Coding a WebAssembly CTF Challenge

Jacob Baines
May 30 · 10 min read

I recently wrote a CTF challenge for my coworkers. The challenge was written using WebAssembly (WASM), a language I initially knew nothing about. I found the language specification and various API descriptions to be quite good, but, while coding, I still found myself googling nearly everything.

Besides NCCGroup’s excellent Security Chasms of WASM, I haven’t found a writeup describing oddities in WASM that might interest someone like myself. And while I’m no WASM expert, I hope by sharing my experience with the language and toolchain, I can help others explore the weird and wonderful world of WASM.

But before you give this a read, perhaps you want to attempt the challenge yourself? The challenge is browser based, so I’ve hosted it on GitHub here.

About the Source Code

The source is also available on GitHub here. The challenge is just two files: main.c and challenge_shell.html. The C code compiles down to WASM (index.wasm) and Javascript (index.js). The compiler also transforms challenge_shell.html into index.html.

Compilation requires the Emscripten toolchain. Fortunately, the Emscripten maintains great installation instructions. Once the toolchain is installed, the challenge can be compiled using the provided makefile.

Let’s dive into the code and discuss a few things I found interesting.

Executing Before main()

WASM, similar to ELF, supports execution of programmer defined functions before main().
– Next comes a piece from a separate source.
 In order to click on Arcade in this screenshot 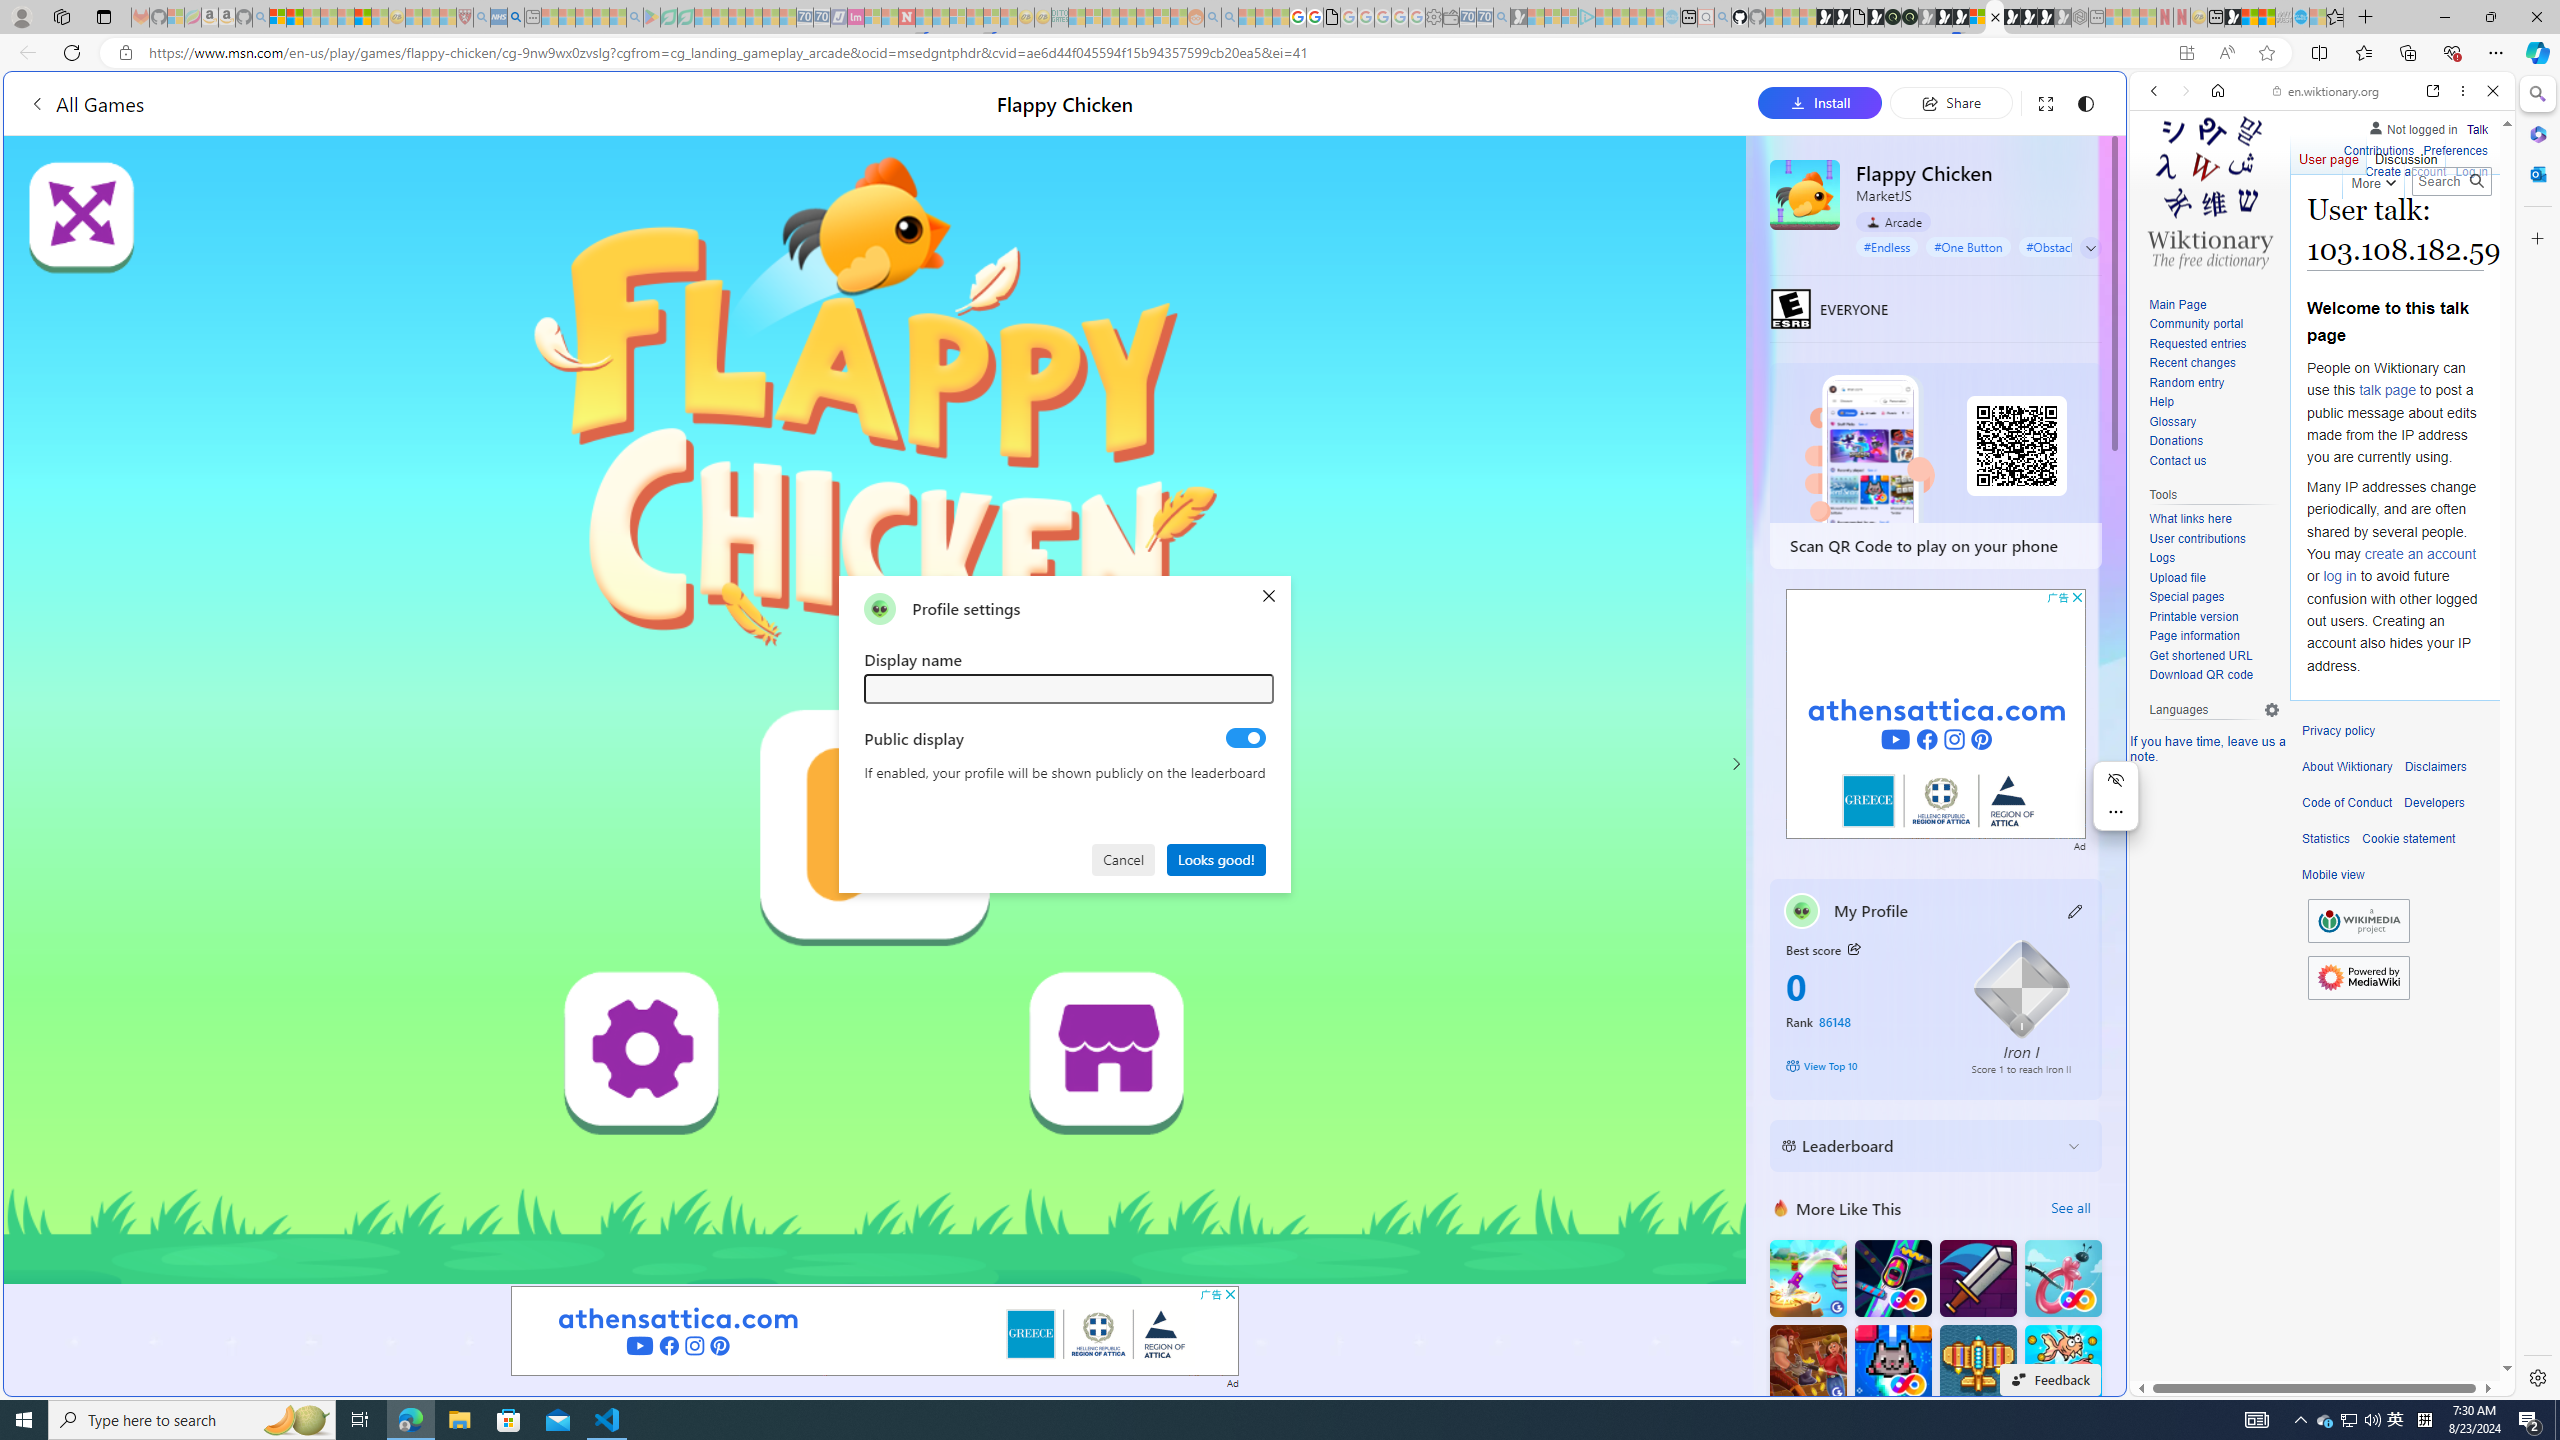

Initially, I assumed WASM had an init_array so I could just use the traditional constructor function attribute.

While this technically works, hello() does get called before main(), it turns out it isn’t exactly what I wanted. When using the constructor attribute, the generated Javascript creates an array of functions and loops over them.

Under normal circumstances, calling hello() from Javascript would be fine. But hello() contains the bulk of anti-debugging logic, and I’d prefer the function not be obviously locatable simply by reading index.js.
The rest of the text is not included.